To complete the chronological statement of events, it is only necessary to add that on the 6th of July Galileo left Rome for Sienna, where he remained with Archbishop Piccolomini, one of his most intimate friends, until the month of December. He then returned to his own home at Arcetri, near Florence.
It was here he received the oft-described and well-known visit of Milton, then in the prime of youth.
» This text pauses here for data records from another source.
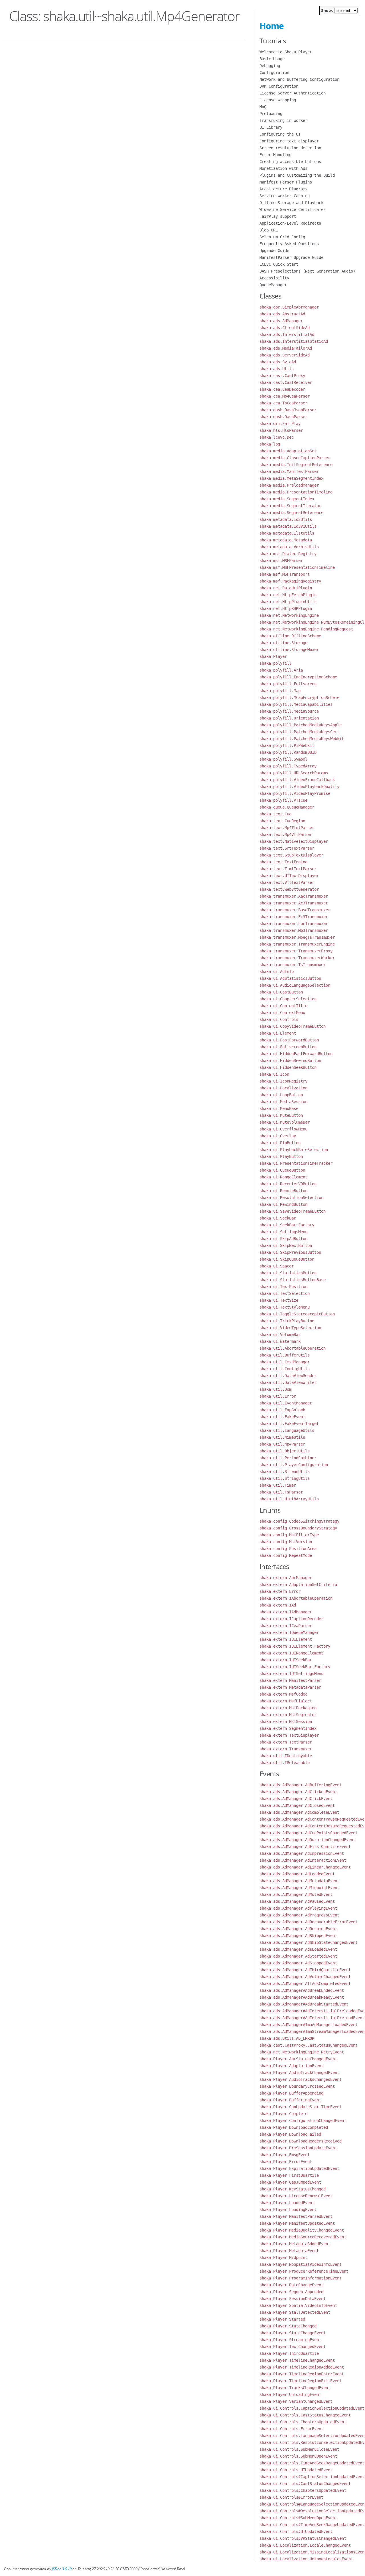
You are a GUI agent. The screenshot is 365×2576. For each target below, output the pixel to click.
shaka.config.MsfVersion (285, 1541)
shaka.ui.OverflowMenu (283, 1129)
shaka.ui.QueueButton (282, 1170)
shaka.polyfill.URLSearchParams (293, 773)
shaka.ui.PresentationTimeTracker (295, 1163)
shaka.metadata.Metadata (285, 540)
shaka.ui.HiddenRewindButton (290, 1060)
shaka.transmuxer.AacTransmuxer (293, 896)
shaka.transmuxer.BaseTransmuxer (294, 910)
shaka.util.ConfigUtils (284, 1368)
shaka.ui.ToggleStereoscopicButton (297, 1314)
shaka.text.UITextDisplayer (289, 875)
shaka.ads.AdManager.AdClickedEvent (298, 1791)
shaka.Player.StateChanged (288, 2326)
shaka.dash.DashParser (283, 416)
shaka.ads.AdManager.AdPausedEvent (297, 1901)
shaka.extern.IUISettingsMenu (291, 1673)
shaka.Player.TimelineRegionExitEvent (300, 2381)
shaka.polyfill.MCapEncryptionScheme (299, 697)
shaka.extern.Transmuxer (285, 1749)
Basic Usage (272, 59)
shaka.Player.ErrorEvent (285, 2161)
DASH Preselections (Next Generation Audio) (307, 271)
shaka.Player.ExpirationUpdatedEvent (299, 2168)
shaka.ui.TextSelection (284, 1293)
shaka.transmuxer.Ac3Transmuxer (293, 903)
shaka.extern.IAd (277, 1605)
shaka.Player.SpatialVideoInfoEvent (298, 2305)
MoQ (262, 106)
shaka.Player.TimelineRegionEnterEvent (301, 2374)
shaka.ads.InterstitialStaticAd (293, 341)
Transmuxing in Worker (283, 120)
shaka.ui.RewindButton (283, 1204)
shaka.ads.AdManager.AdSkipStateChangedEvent (308, 1942)
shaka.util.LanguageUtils (286, 1430)
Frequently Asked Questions (289, 243)
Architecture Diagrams (283, 189)
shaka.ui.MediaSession (283, 1101)
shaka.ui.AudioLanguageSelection (294, 985)
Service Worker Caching (284, 195)
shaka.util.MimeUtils (282, 1437)
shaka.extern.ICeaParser (285, 1625)
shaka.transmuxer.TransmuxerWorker (297, 958)
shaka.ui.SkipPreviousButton (290, 1252)
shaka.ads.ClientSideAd (284, 327)
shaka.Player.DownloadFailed (290, 2134)
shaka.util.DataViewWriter (288, 1382)
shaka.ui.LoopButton (281, 1095)
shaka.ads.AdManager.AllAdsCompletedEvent (305, 1983)
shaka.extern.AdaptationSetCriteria (298, 1584)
In 1638, he transferred his residence to Florence, where he occupied himself with scientific pursuits, his negotiation with Holland for the use of his discovery concerning the longitude, the publication of his book Dialoghi delle Nuove Scienze at Leyden, (1638,) correspondence with scientific men, and visits from his friends.
He died on the 8th of January, 1642, in the seventy-eighth year of his age.
"The noblest eye," wrote his friend Father Castelli, announcing his death, "which nature ever made, is darkened; an eye so privileged and gifted with such rare powers that it may truly be said to have seen more than the eyes of all that are gone, and to have opened the eyes of all that are to come."
We now pass to the consideration of the exact condition of
The Scientific Question
as it existed in 1633, leaving, of course, aside all discussion of its theological or scriptural connection.
Without going back so far as Pythagoras, the new system in 1633 was not original with Galileo, nor even with Copernicus, who is said to have received the germ of his new doctrine at Bologna from the hypothesis of Dominicus Maria on the variability of the axis of the earth; and it would be most interesting, did space allow, to review the intellectual struggles of the predecessors (ad astra) of the Polish priest with a theory they felt to be true, but were powerless to demonstrate even to themselves.